Hells Hole

Rating: 
Round Trip Distance: 4-10 miles
Difficulty: Strenuous
MTB Skill level:
Elevation: 5700 - 5983 feet
Cellphone: 0-3 bars
Time: 1-4 hrs.
Trailhead: Bangs Canyon Staging Area
Fee: none
Attractions: Scenic solitude




The Hell's Hole trail is located in the BLM Bangs Canyon Management Area near Grand Junction, Colorado. The trail begins off of the Tabeguache trail and travels east along an old jeep road for 2 miles. The trail comes to a dead end on a hill above a wash where the remainder of the road was washed out long ago. Several primitive campsites are nestled near large boulders for those thinking about an overnight stay.


Hells Hole begins at the 3 mile point of the Bangs Canyon section of the Tabeguache trail. That makes the overall round trip distance for Hells Hole come out to about 10 miles.


The trail makes a little dip in elevation as it starts out but quickly begins climbing as it progresses away from the Tabeguache trail.


The elevation profile shows an initial uphill climb followed by a little downhill and then another more gradual bump that the trail has over the course of the first mile. From there it is a steady descent to the turnaround point.


At first a few of the hills are a little steep. Distance wise they don't amount to much so all it takes is a little effort to make quick work of them. We were doing the trail on mountain bikes for this post. OHV's will generally have an easy time of it. It is all a piece of cake compared to what the Tabeguache trail had to offer just to get here.


The climb quickly gets a lot easier after the first hill or two.


There is a picturesque little bentonite hill sitting in a bowl off to the right of the trail.


The trail gets pretty easy as it continues. There are a lot of nice stretches of smooth dirt track intermingled with rougher rocky sections.


Stay to the left at the 1 mile point to continue on to the end of the route.


There is a rocky outcrop near the trail on a small knoll that has something that looks similar to pillow lava or some type of volcanic ash that may have been underwater when deposited.

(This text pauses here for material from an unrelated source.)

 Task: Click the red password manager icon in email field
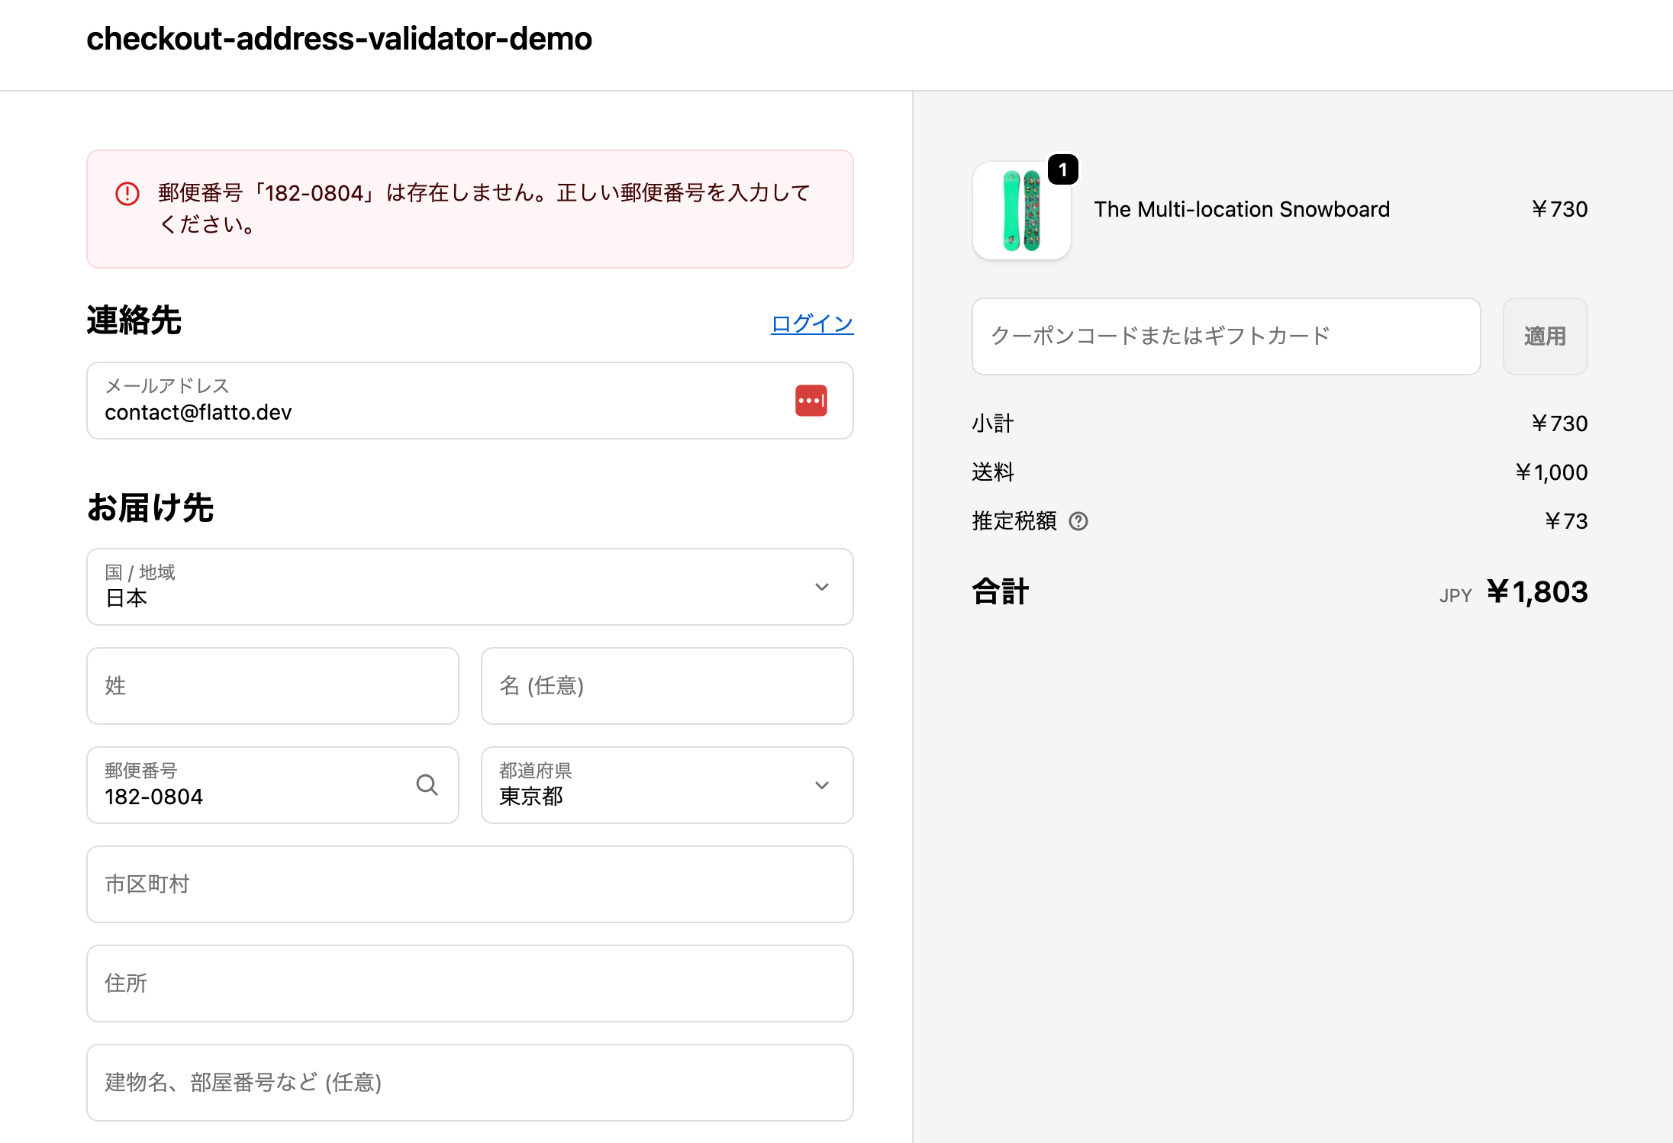point(811,401)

Along the way there are a few sheltered places near large boulders where primitive campsites can be found.


The route comes to an end after a couple of miles. If we would have been hiking we may have decided to explore further but as it is all mountain bikes and OHV's have to turn around at this point.


By itself Hells Hole is interesting and definitely one of those out of the way places that most people never make it to. The Bangs Canyon area when taken collectively is a treasure trove of scenic sites and wonders. This picture was taken from the Tabeguache trail while enroute to Hells Hole. The waterfall plunges about 150 feet, landing in one pool, and then cascading from there down to another pool at the base of the cliffs.


You can hike in along Ladder creek to the base of the falls or, if you know the proper route, you can come over the side down from the Rough Canyon trailhead to get there. The cliffs can be very dangerous so take care. By itself Hells Hole only requires a moderate amount of effort. Getting to and from it though is a very strenuous ordeal if you are hiking or biking. For those that are looking for an intense aerobic workout on a mountain bike the climb out of Rough Canyon from Ladder Creek to the trailhead should satisfy anyone's lust for self torture. If you would like to see it for yourself then all you have to do is grab your bike or your favorite OHV toy and 'Take a hike'.